Wallahu a’lam bishawab[]
Kapitalisme hanya membentang karpet merah untuk rakyat saat kampanye. Setelah itu berubah bagai drakula penghisap darah. #IndonesiamilikAllah
Jika masih menerapkan sistem kapitalisme, maka yang akan di wariskan pada anak, cucu dan generasi penerus adalah dampak kerusakan alam yang harus mereka rasakan. Maka sudah selayaknya generasi saat ini membuat perubahan, dengan menerapkan sistem Islam, agar bisa memperbaiki kerusakan alam yang ditimbulkan kaum kapitalis dan sekutunya.
Kapitalisme adalah biang kerok segala permasalahan. Selama kapitalisme yang menjadi pijakan, kebaikan tidak akan terwujud. Kapitalisme mewujudkan manusia- manusia rakus yang menghalalkan segala cara demi mendapatkan pundi-pundi uang. Singkirkan kapitalisme ganti dengan Islam, ini adalah solusi satu-satunya
Perubahan iklim ekstrem akibat ulah manusia sendiri yang rakus dan yang merasakan dampaknya jelas seluruh dunia tak terkecuali. Inilah kapitalisme nyatanya memandang dunia sebagai objek eksploitasi semata bukan untuk dijaga kelestariannya.

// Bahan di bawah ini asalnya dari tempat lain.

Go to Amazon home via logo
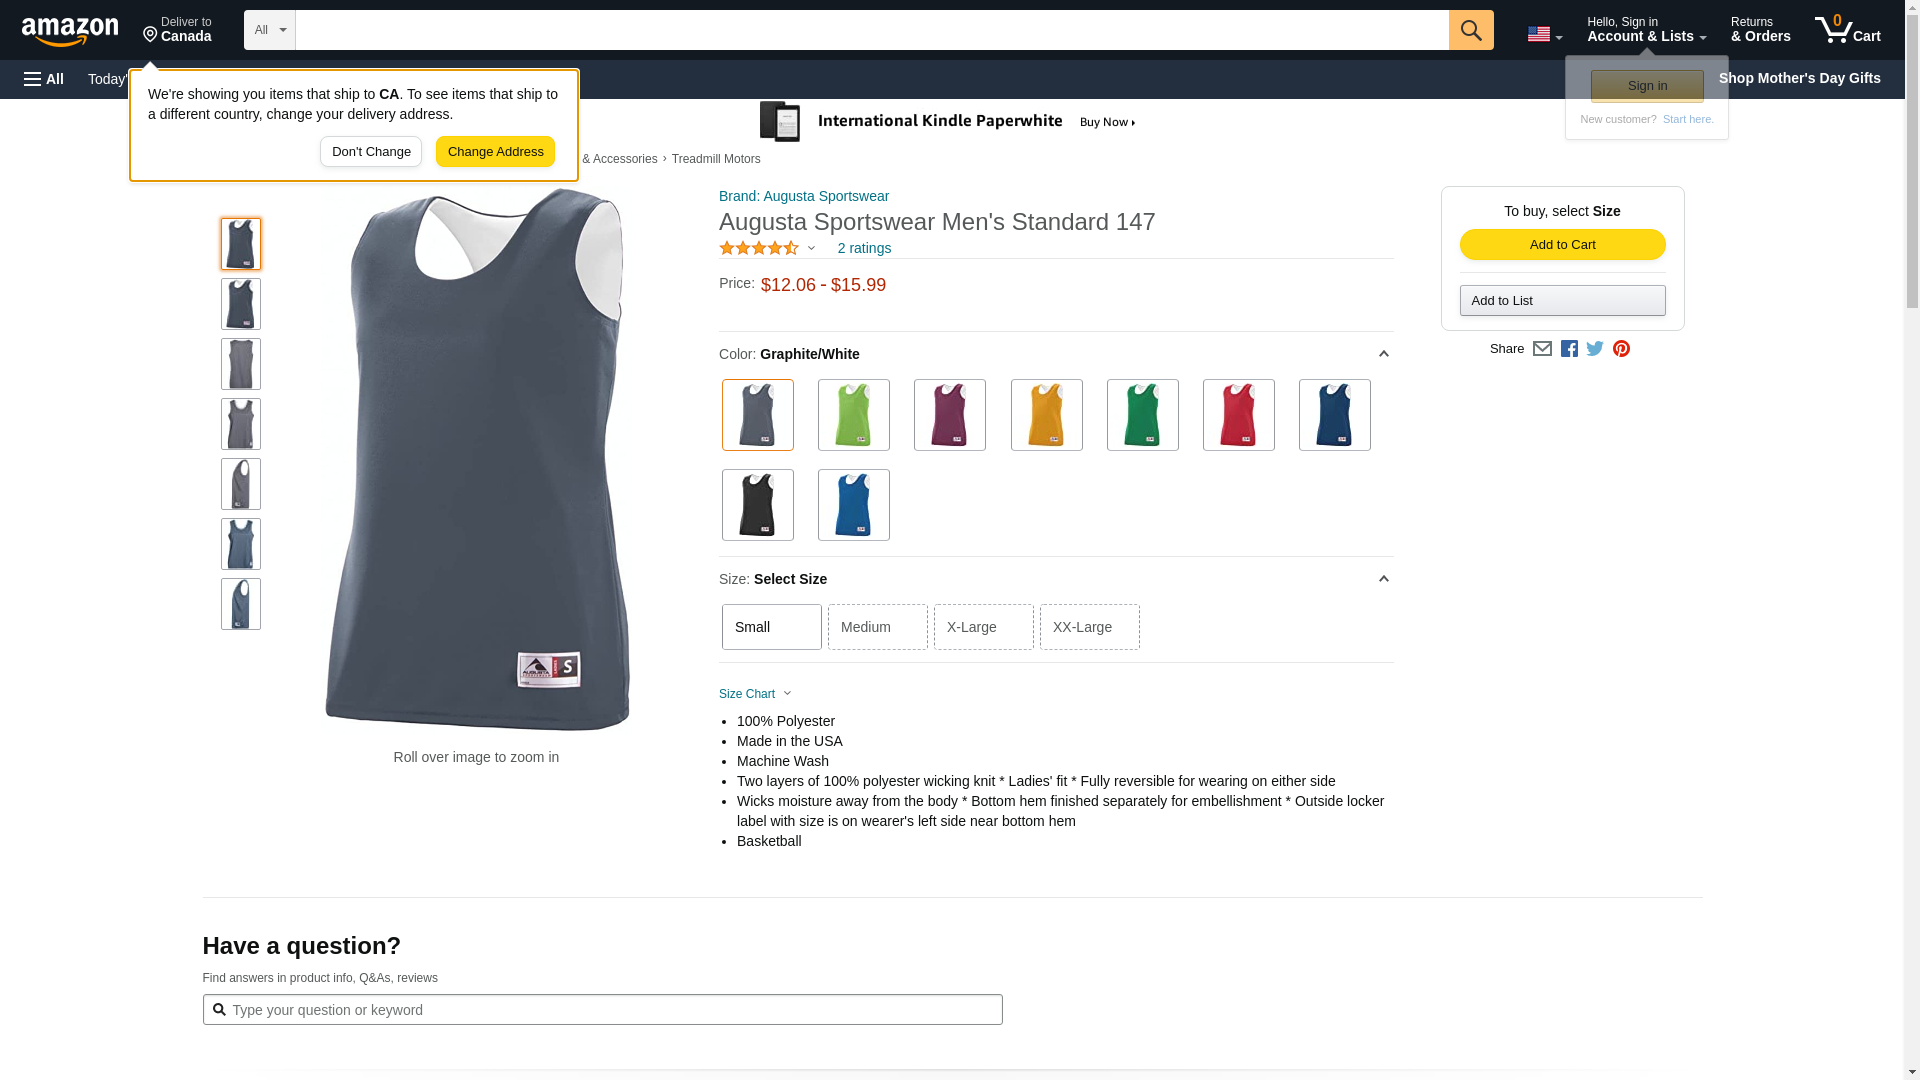70,31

Selama sistem kapitalisme bercokol jadi aturan kebijakan negeri tak akan bisa selamat dari kezaliman. Sebab setiap keputusan yg dihasilkan oreantasi provit dan fee. Hanya sistem Islam yg serius menjaga manusia, lingkungan serta SDA. Kini saatnya umat bangkit dg pemikiran Islam kaffah dan memperjuangkannya tegak di muka bumi ini.
Betul, kapitalisme adalah induk segala kerusakan. Kapitalisme melahirkan berbagai kebijakan zalim yang hanya berburu untung, tanpa peduli kelestarian lingkungan. UU perbaikan iklim pun tidak akan mampu menjadi solusi, pasalnya mereka pula yang menjadi perusak lingkungan. Saatnya menjadikan Islam sebagai solusi.

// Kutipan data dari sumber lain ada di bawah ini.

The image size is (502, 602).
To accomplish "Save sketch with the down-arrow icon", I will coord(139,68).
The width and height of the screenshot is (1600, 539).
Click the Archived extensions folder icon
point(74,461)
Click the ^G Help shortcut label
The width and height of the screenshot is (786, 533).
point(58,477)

Segala sesuatu yang dilakukan oleh manusia akan kembali pada manusia itu pula. Seperti kerusakan yang ada saat ini. Parahnya, kerusakan yang terjadi karena sistem kapitalisme akan berdampak kepada semua manusia dan juga alam sekitar sekalipun masih ada mereka yang peduli terhadap lingkungan.
Yups memang benar, tak bisa kita pungkiri perubahan iklim terjadi akibat ulah manusia yang menganggap bumi sekadar sebagai objek untuk dieksploitasi, bukan subjek untuk dijaga demi kepentingan bersama secara berkelanjutan. Apalagi kapitalisme yang berkeinginan untuk meraup keuntungan materi sebesar-besarnya dari iklim. Itulah pentingnya kebijakan pemerintah, selama pemerintahan sulit diajak untuk mandiri maka tak akan ada perubahan.